Radiation injury to the lung is the result of acute and chronic free radical formation, and there are currently few effective means of mitigating such injury. Studies in rodents indicate that superoxide dismutase mimetics may be effective in this regard; however, studies in humans or large animals are lacking. We hypothesized that post-exposure treatment with the lipophilic mitochondrial superoxide dismutase mimetic, MnTnHex-2-PyP5+ (hexyl), would reduce radiation-induced pneumonitis and fibrosis in the lungs of nonhuman primates. Rhesus monkeys (Macaca mulatta) received 10 Gy whole thorax irradiation, 10 Gy + hexyl treatment, sham irradiation, or sham irradiation + hexyl. Hexyl was given twice daily, subcutaneously, at 0.05 mg/kg, for 2 months. Animals were monitored daily, and respiratory rates, pulse oximetry, hematology and serum chemistry panels were performed weekly.
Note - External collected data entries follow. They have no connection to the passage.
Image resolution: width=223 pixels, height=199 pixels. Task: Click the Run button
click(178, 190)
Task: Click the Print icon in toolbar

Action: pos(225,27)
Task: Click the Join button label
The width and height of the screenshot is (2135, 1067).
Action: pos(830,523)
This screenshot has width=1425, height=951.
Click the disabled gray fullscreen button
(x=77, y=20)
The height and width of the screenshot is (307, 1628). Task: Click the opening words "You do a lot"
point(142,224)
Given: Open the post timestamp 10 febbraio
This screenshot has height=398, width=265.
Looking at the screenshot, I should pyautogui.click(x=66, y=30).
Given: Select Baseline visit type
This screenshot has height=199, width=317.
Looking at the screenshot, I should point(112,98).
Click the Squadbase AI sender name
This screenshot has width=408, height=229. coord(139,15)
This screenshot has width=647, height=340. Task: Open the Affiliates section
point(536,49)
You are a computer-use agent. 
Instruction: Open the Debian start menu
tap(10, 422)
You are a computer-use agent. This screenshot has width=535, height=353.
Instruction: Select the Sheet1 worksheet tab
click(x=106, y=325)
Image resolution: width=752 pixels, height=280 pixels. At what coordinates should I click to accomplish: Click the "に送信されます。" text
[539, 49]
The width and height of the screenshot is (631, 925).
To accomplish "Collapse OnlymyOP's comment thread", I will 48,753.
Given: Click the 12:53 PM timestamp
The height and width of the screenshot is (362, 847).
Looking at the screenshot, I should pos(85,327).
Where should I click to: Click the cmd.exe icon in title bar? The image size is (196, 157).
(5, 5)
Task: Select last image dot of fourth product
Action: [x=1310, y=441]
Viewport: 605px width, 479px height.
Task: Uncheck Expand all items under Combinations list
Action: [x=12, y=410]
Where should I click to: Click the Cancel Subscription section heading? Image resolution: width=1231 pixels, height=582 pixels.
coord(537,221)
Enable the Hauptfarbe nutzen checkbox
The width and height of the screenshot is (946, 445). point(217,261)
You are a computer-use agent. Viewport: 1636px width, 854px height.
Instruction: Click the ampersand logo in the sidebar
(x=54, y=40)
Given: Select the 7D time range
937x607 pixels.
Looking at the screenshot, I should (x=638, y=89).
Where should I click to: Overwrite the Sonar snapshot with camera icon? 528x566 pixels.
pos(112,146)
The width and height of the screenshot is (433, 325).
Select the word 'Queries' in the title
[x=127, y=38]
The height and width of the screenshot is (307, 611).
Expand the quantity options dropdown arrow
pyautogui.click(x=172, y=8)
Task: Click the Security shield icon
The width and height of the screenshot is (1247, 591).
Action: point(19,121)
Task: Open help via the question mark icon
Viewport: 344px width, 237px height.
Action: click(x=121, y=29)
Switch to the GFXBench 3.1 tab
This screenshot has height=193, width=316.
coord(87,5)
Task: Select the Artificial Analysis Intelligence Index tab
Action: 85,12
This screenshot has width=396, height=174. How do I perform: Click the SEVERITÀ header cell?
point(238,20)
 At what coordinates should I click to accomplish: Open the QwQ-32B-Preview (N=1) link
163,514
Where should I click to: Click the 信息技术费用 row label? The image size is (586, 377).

Computed tomography scans were performed at 0, 2, and 4 months after irradiation. Supportive fluid therapy, corticosteroids, analgesics, and antibiotics were given as needed. All animals were humanely euthanized 4.5 months after irradiation, and pathologic assessments were made. Multifocal, progressive lung lesions were seen at 2 and 4 months in both irradiated groups. Hexyl treatment delayed the onset of radiation-induced lung lesions, reduced elevations of respiratory rate, and reduced pathologic increases in lung weight. No adverse effects of hexyl treatment were found. These results demonstrate (1) development of a nonhuman primate model of radiation-induced lung injury, (2) a significant mitigating effect of hexyl treatment on lung pathology in this model, and (3) no evidence for toxicity of hexyl at the dose studied.

Published

2018